→ Problem to work on: The lines to be extracted begin at the line containing "You are a GUI" and end at the last line of the data below; copy them exactly and leave out the pictures.

→ Records to use:
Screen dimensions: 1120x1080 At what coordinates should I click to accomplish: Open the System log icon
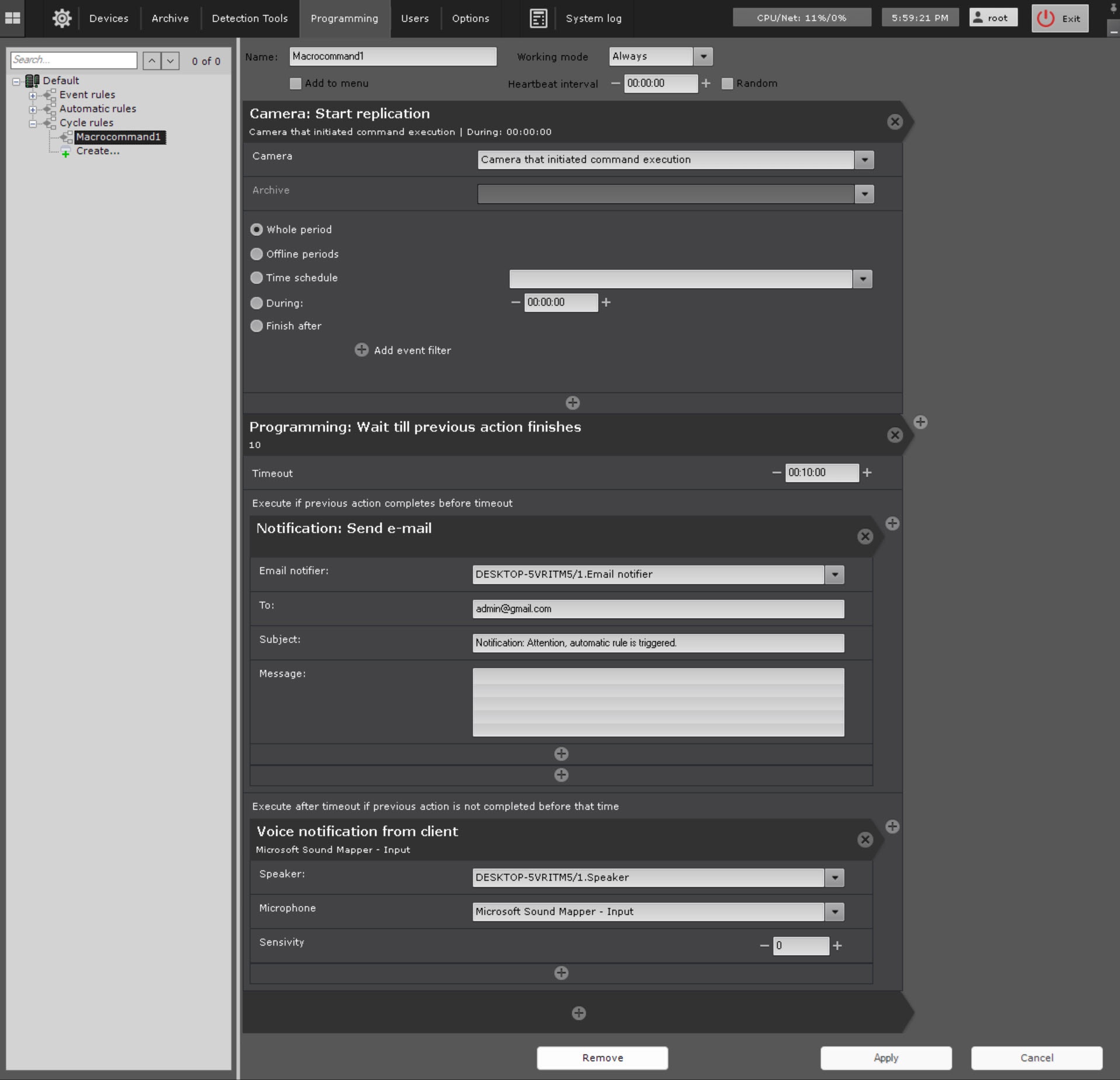(x=538, y=18)
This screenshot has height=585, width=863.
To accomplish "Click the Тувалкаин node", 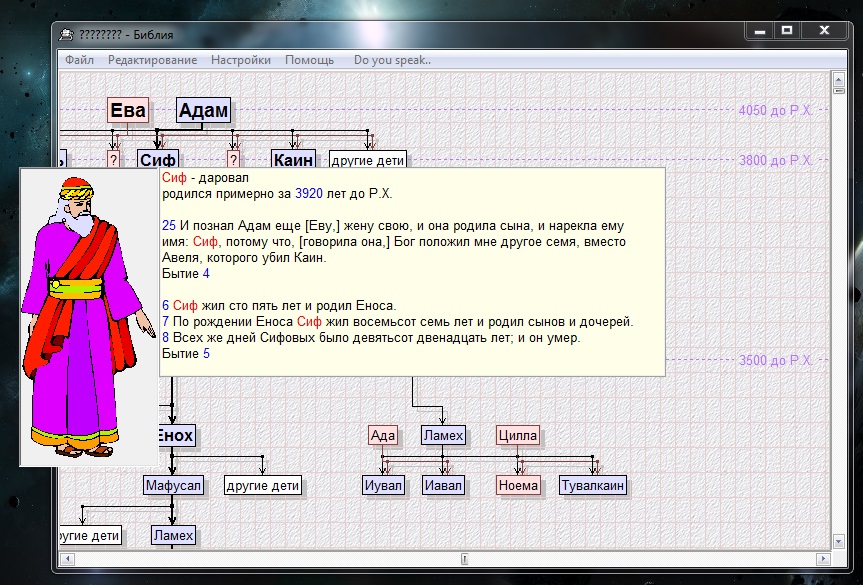I will pos(593,486).
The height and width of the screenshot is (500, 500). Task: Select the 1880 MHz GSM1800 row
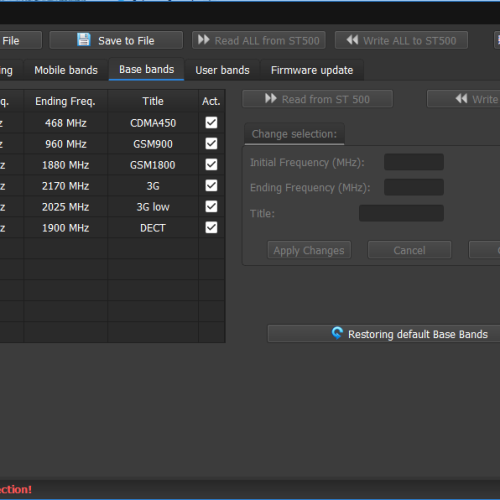(x=112, y=165)
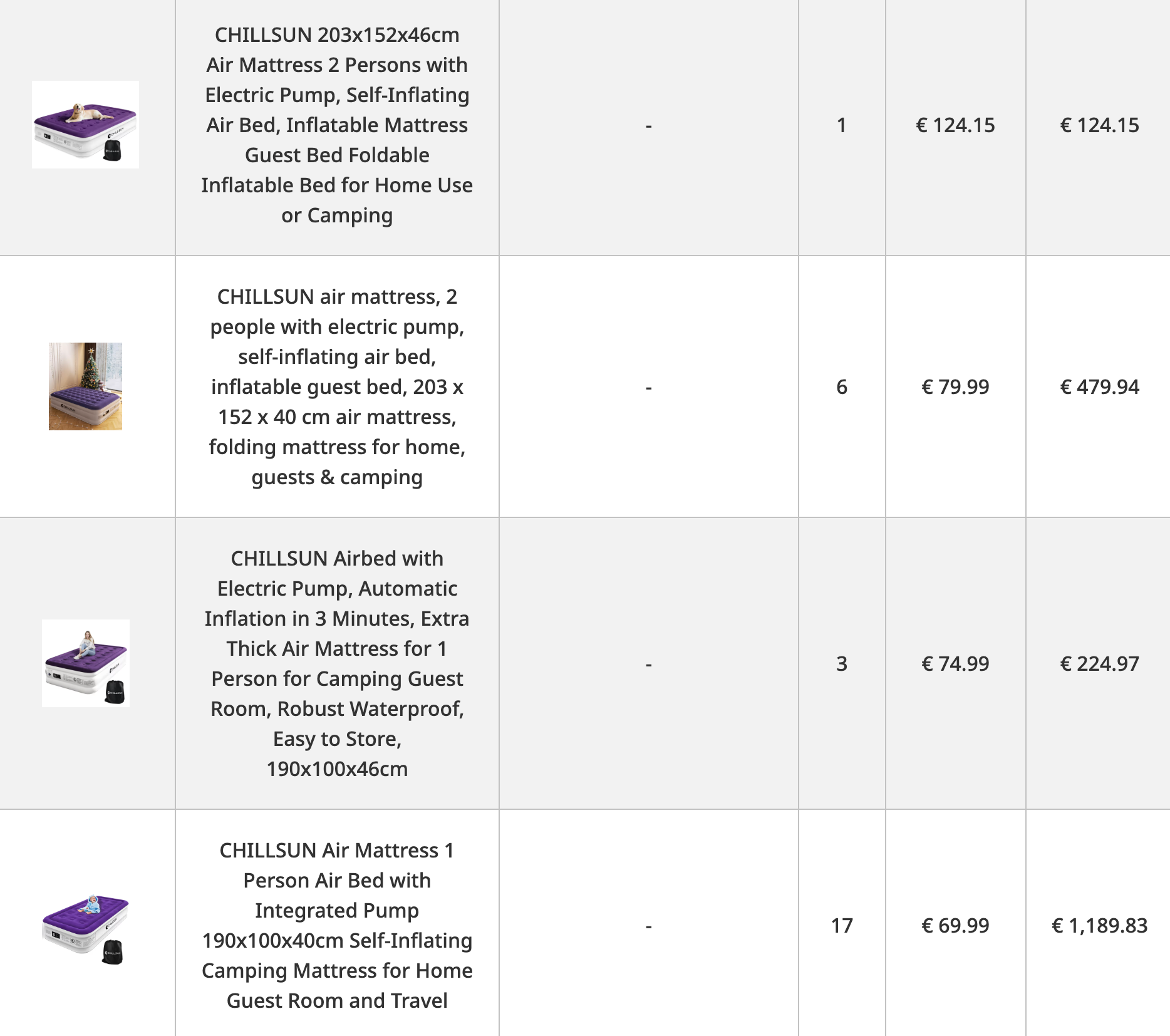Click the dash cell in the 190x100x46cm airbed row
1170x1036 pixels.
(x=649, y=664)
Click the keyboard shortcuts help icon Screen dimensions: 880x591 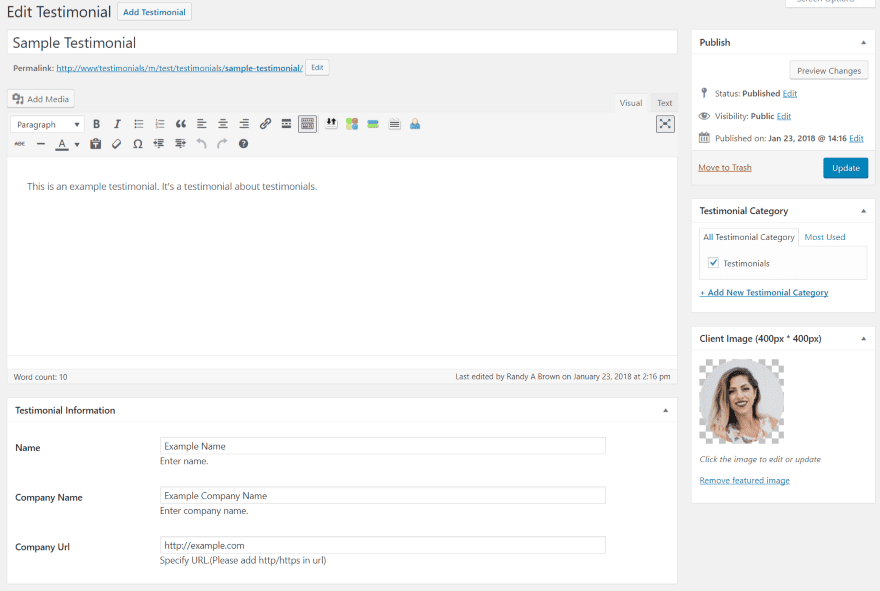(x=243, y=144)
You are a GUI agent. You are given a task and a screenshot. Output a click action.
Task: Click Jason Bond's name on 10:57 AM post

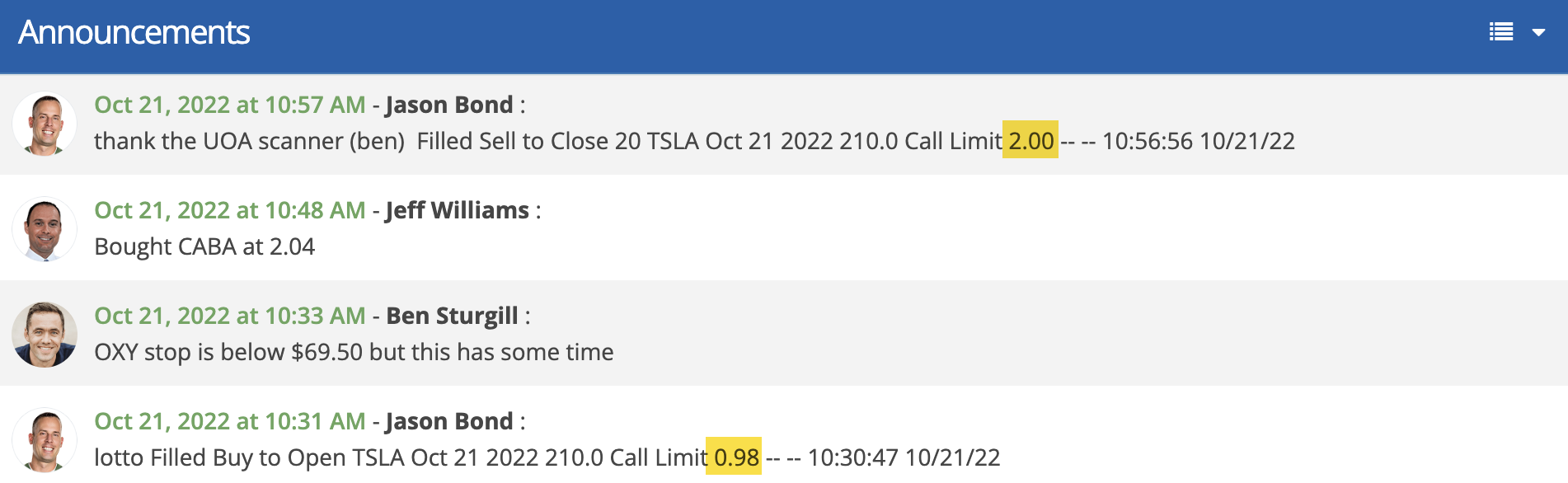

→ Result below:
You are a GUI agent. You are given a task and a screenshot. Output a click action.
Task: Click Jason Bond's name on 10:57 AM post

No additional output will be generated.